>> Start Listing

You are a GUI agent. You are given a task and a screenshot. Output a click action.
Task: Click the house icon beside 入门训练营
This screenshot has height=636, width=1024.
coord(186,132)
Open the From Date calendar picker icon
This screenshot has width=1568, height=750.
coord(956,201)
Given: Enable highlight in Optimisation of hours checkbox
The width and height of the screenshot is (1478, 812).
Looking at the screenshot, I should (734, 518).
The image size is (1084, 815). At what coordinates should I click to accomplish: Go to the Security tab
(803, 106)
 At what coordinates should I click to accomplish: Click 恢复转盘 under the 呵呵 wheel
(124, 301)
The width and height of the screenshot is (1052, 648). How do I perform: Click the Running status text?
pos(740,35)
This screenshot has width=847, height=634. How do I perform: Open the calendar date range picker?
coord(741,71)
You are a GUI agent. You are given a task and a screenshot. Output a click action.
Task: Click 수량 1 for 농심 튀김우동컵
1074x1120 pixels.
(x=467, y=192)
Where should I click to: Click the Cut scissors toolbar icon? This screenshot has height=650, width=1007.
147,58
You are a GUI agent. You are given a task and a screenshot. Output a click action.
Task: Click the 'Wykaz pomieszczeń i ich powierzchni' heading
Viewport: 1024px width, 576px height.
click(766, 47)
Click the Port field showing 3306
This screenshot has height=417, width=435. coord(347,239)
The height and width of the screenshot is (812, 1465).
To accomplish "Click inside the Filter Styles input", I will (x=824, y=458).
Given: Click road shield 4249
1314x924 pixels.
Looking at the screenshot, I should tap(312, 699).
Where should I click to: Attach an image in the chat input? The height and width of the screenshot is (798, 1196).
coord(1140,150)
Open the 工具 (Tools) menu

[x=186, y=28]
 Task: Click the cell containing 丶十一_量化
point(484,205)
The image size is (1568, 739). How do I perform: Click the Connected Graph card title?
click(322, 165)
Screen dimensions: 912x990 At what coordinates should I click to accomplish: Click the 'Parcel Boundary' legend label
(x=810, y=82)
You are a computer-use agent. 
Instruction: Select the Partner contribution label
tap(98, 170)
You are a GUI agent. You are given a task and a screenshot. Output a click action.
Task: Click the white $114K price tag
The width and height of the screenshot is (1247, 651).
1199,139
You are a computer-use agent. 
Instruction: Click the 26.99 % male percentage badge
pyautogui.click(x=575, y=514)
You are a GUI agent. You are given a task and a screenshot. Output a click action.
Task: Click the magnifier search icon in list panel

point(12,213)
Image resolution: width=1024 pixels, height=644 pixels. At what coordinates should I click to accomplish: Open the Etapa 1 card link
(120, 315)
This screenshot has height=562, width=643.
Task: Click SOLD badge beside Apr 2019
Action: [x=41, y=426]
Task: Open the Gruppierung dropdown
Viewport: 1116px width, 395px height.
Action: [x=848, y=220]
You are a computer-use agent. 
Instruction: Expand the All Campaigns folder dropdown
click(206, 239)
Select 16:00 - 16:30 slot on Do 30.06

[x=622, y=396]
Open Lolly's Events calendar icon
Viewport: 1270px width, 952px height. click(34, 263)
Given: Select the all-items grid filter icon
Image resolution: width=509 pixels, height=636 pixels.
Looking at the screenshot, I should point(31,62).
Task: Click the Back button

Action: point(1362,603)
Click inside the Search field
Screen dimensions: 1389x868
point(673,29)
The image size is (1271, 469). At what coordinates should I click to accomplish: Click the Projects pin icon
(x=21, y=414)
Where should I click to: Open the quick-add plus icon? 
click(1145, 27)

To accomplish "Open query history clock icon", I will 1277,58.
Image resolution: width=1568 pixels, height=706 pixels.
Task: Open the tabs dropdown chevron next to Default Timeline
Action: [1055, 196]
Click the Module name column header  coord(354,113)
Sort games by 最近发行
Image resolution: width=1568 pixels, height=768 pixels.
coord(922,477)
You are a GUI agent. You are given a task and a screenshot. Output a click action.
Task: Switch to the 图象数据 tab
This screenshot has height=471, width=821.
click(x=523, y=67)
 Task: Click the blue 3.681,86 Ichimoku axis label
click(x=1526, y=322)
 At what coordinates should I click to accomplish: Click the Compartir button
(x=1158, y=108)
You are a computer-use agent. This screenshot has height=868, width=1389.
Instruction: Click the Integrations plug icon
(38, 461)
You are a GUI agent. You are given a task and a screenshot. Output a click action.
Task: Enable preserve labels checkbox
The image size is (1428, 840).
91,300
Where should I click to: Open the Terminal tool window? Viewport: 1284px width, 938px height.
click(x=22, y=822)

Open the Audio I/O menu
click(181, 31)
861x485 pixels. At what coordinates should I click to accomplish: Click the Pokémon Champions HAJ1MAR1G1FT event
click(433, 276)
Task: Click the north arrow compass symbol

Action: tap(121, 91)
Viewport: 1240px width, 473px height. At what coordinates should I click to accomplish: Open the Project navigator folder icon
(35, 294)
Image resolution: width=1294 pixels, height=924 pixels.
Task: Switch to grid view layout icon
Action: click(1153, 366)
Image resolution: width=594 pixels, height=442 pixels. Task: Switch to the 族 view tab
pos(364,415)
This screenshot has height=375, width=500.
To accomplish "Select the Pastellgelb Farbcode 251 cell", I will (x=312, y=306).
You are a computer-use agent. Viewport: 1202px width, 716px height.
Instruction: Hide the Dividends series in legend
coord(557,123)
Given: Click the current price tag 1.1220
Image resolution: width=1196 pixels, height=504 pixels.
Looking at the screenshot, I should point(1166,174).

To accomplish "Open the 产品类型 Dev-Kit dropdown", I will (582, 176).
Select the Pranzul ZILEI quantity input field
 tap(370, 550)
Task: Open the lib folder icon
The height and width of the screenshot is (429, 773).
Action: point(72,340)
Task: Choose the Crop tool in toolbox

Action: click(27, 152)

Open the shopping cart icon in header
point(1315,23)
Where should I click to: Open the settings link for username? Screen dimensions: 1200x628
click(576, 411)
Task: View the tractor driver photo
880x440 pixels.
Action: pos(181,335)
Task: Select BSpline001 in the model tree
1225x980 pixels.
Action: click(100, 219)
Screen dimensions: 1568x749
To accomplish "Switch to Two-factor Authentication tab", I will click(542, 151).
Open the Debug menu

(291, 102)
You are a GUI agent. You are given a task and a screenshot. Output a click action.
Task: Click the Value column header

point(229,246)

>> End Listing

(Your task): Reproduce the listing above with "GUI agent" replaced by "interface assistant" wherever it occurs, changing nothing else.

(Result of the task):
You are a interface assistant. You are given a task and a screenshot. Output a click action.
Task: Click the house icon beside 入门训练营
This screenshot has height=636, width=1024.
coord(186,132)
Open the From Date calendar picker icon
This screenshot has width=1568, height=750.
coord(956,201)
Given: Enable highlight in Optimisation of hours checkbox
The width and height of the screenshot is (1478, 812).
Looking at the screenshot, I should (734, 518).
The image size is (1084, 815). At what coordinates should I click to accomplish: Go to the Security tab
(803, 106)
 At what coordinates should I click to accomplish: Click 恢复转盘 under the 呵呵 wheel
(124, 301)
The width and height of the screenshot is (1052, 648). How do I perform: Click the Running status text?
pos(740,35)
This screenshot has width=847, height=634. How do I perform: Open the calendar date range picker?
coord(741,71)
You are a interface assistant. You are given a task and a screenshot. Output a click action.
Task: Click 수량 1 for 농심 튀김우동컵
1074x1120 pixels.
(x=467, y=192)
Where should I click to: Click the Cut scissors toolbar icon? This screenshot has height=650, width=1007.
147,58
You are a interface assistant. You are given a task and a screenshot. Output a click action.
Task: Click the 'Wykaz pomieszczeń i ich powierzchni' heading
Viewport: 1024px width, 576px height.
click(766, 47)
Click the Port field showing 3306
This screenshot has height=417, width=435. coord(347,239)
The height and width of the screenshot is (812, 1465).
To accomplish "Click inside the Filter Styles input", I will (x=824, y=458).
Given: Click road shield 4249
1314x924 pixels.
Looking at the screenshot, I should tap(312, 699).
Where should I click to: Attach an image in the chat input? The height and width of the screenshot is (798, 1196).
coord(1140,150)
Open the 工具 (Tools) menu

[x=186, y=28]
 Task: Click the cell containing 丶十一_量化
point(484,205)
The image size is (1568, 739). How do I perform: Click the Connected Graph card title?
click(322, 165)
Screen dimensions: 912x990 At what coordinates should I click to accomplish: Click the 'Parcel Boundary' legend label
(x=810, y=82)
You are a computer-use agent. 
Instruction: Select the Partner contribution label
tap(98, 170)
You are a interface assistant. You are given a task and a screenshot. Output a click action.
Task: Click the white $114K price tag
The width and height of the screenshot is (1247, 651).
1199,139
You are a computer-use agent. 
Instruction: Click the 26.99 % male percentage badge
pyautogui.click(x=575, y=514)
You are a interface assistant. You are given a task and a screenshot. Output a click action.
Task: Click the magnifier search icon in list panel

point(12,213)
Image resolution: width=1024 pixels, height=644 pixels. At what coordinates should I click to accomplish: Open the Etapa 1 card link
(120, 315)
This screenshot has height=562, width=643.
Task: Click SOLD badge beside Apr 2019
Action: [x=41, y=426]
Task: Open the Gruppierung dropdown
Viewport: 1116px width, 395px height.
Action: [x=848, y=220]
You are a computer-use agent. 
Instruction: Expand the All Campaigns folder dropdown
click(206, 239)
Select 16:00 - 16:30 slot on Do 30.06

[x=622, y=396]
Open Lolly's Events calendar icon
Viewport: 1270px width, 952px height. click(34, 263)
Given: Select the all-items grid filter icon
Image resolution: width=509 pixels, height=636 pixels.
Looking at the screenshot, I should point(31,62).
Task: Click the Back button

Action: point(1362,603)
Click inside the Search field
Screen dimensions: 1389x868
point(673,29)
The image size is (1271, 469). At what coordinates should I click to accomplish: Click the Projects pin icon
(x=21, y=414)
Where should I click to: Open the quick-add plus icon? 
click(1145, 27)

To accomplish "Open query history clock icon", I will 1277,58.
Image resolution: width=1568 pixels, height=706 pixels.
Task: Open the tabs dropdown chevron next to Default Timeline
Action: [1055, 196]
Click the Module name column header  coord(354,113)
Sort games by 最近发行
Image resolution: width=1568 pixels, height=768 pixels.
coord(922,477)
You are a interface assistant. You are given a task and a screenshot. Output a click action.
Task: Switch to the 图象数据 tab
This screenshot has height=471, width=821.
click(x=523, y=67)
 Task: Click the blue 3.681,86 Ichimoku axis label
click(x=1526, y=322)
 At what coordinates should I click to accomplish: Click the Compartir button
(x=1158, y=108)
You are a computer-use agent. This screenshot has height=868, width=1389.
Instruction: Click the Integrations plug icon
(38, 461)
You are a interface assistant. You are given a task and a screenshot. Output a click action.
Task: Enable preserve labels checkbox
The image size is (1428, 840).
91,300
Where should I click to: Open the Terminal tool window? Viewport: 1284px width, 938px height.
click(x=22, y=822)

Open the Audio I/O menu
click(181, 31)
861x485 pixels. At what coordinates should I click to accomplish: Click the Pokémon Champions HAJ1MAR1G1FT event
click(433, 276)
Task: Click the north arrow compass symbol

Action: tap(121, 91)
Viewport: 1240px width, 473px height. At what coordinates should I click to accomplish: Open the Project navigator folder icon
(35, 294)
Image resolution: width=1294 pixels, height=924 pixels.
Task: Switch to grid view layout icon
Action: click(1153, 366)
Image resolution: width=594 pixels, height=442 pixels. Task: Switch to the 族 view tab
pos(364,415)
This screenshot has height=375, width=500.
To accomplish "Select the Pastellgelb Farbcode 251 cell", I will (x=312, y=306).
You are a computer-use agent. Viewport: 1202px width, 716px height.
Instruction: Hide the Dividends series in legend
coord(557,123)
Given: Click the current price tag 1.1220
Image resolution: width=1196 pixels, height=504 pixels.
Looking at the screenshot, I should point(1166,174).

To accomplish "Open the 产品类型 Dev-Kit dropdown", I will (582, 176).
Select the Pranzul ZILEI quantity input field
 tap(370, 550)
Task: Open the lib folder icon
The height and width of the screenshot is (429, 773).
Action: point(72,340)
Task: Choose the Crop tool in toolbox

Action: click(27, 152)

Open the shopping cart icon in header
point(1315,23)
Where should I click to: Open the settings link for username? Screen dimensions: 1200x628
click(576, 411)
Task: View the tractor driver photo
880x440 pixels.
Action: pos(181,335)
Task: Select BSpline001 in the model tree
1225x980 pixels.
Action: click(100, 219)
Screen dimensions: 1568x749
To accomplish "Switch to Two-factor Authentication tab", I will click(542, 151).
Open the Debug menu

(291, 102)
You are a interface assistant. You are given a task and a screenshot. Output a click action.
Task: Click the Value column header

point(229,246)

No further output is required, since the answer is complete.